Content starts

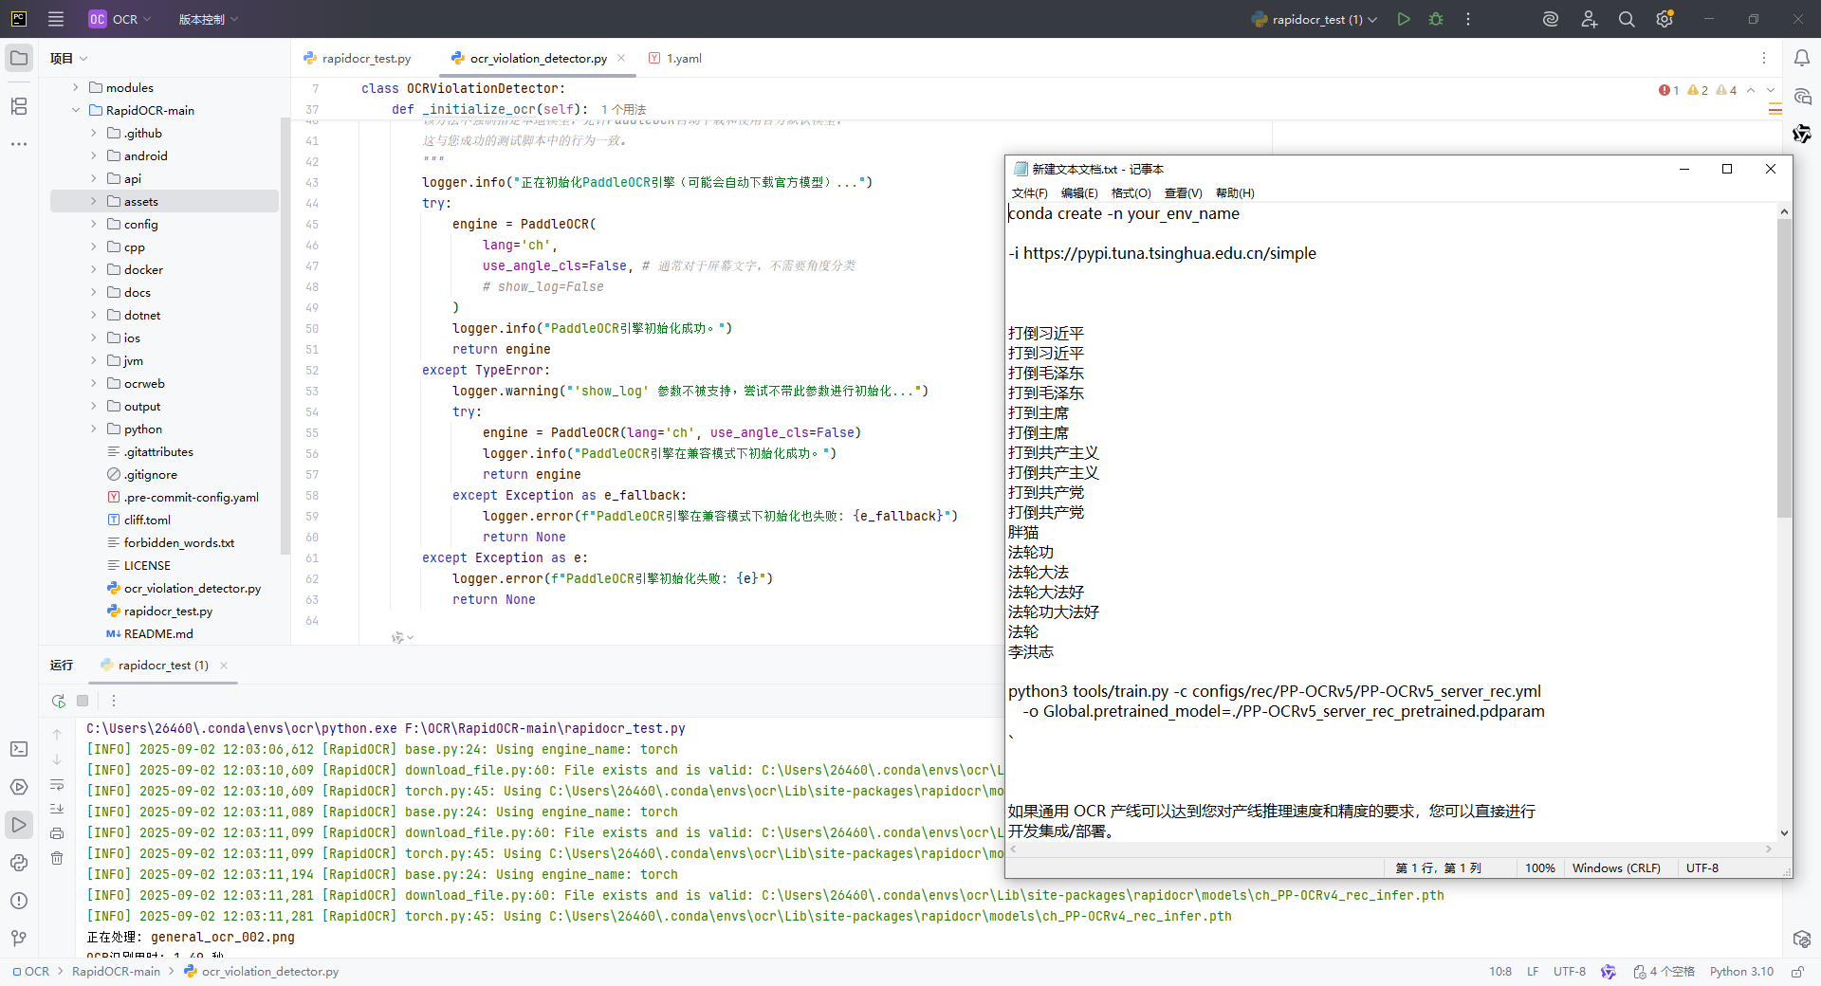Viewport: 1821px width, 986px height.
Task: Switch to the rapidocr_test.py editor tab
Action: [366, 59]
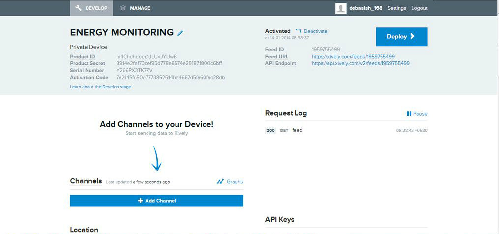The width and height of the screenshot is (499, 234).
Task: Select the GET feed request log entry
Action: (297, 130)
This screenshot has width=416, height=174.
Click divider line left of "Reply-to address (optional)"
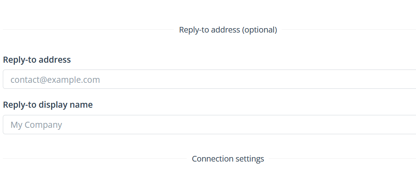pyautogui.click(x=89, y=30)
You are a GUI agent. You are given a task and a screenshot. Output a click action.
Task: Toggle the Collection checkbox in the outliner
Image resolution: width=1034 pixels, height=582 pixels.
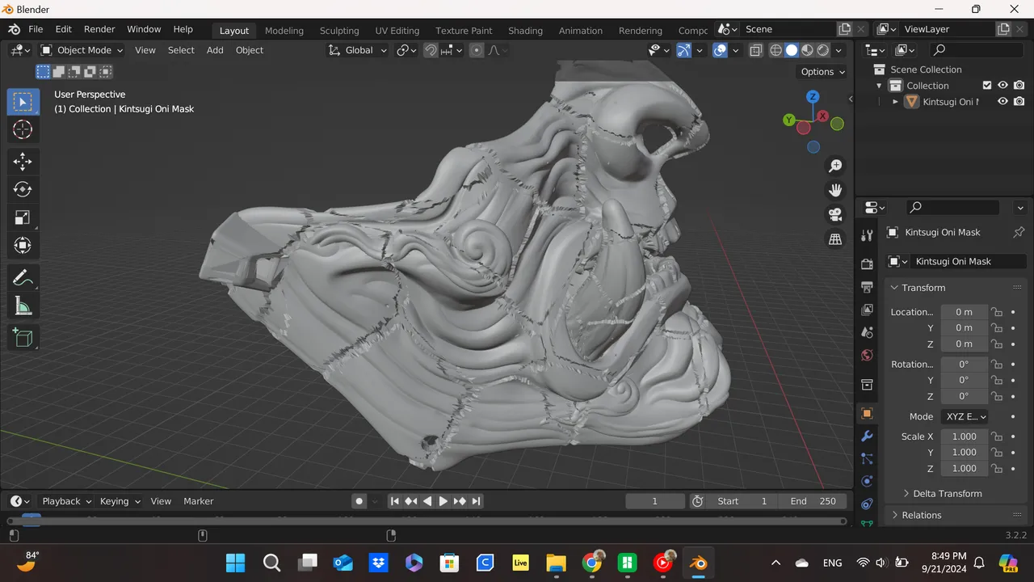[987, 85]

Content ends

ABOUT THIS EXERCISE: Word for word, restate the lines from the one containing "This screenshot has width=416, height=174." through the end of the listing, and nothing more. Skip the pictures.

REPLY:
This screenshot has width=416, height=174.
Click divider line left of "Reply-to address (optional)"
pyautogui.click(x=89, y=30)
You are a GUI agent. You are given a task and a screenshot. Output a click action.
Task: Toggle the Collection checkbox in the outliner
Image resolution: width=1034 pixels, height=582 pixels.
[987, 85]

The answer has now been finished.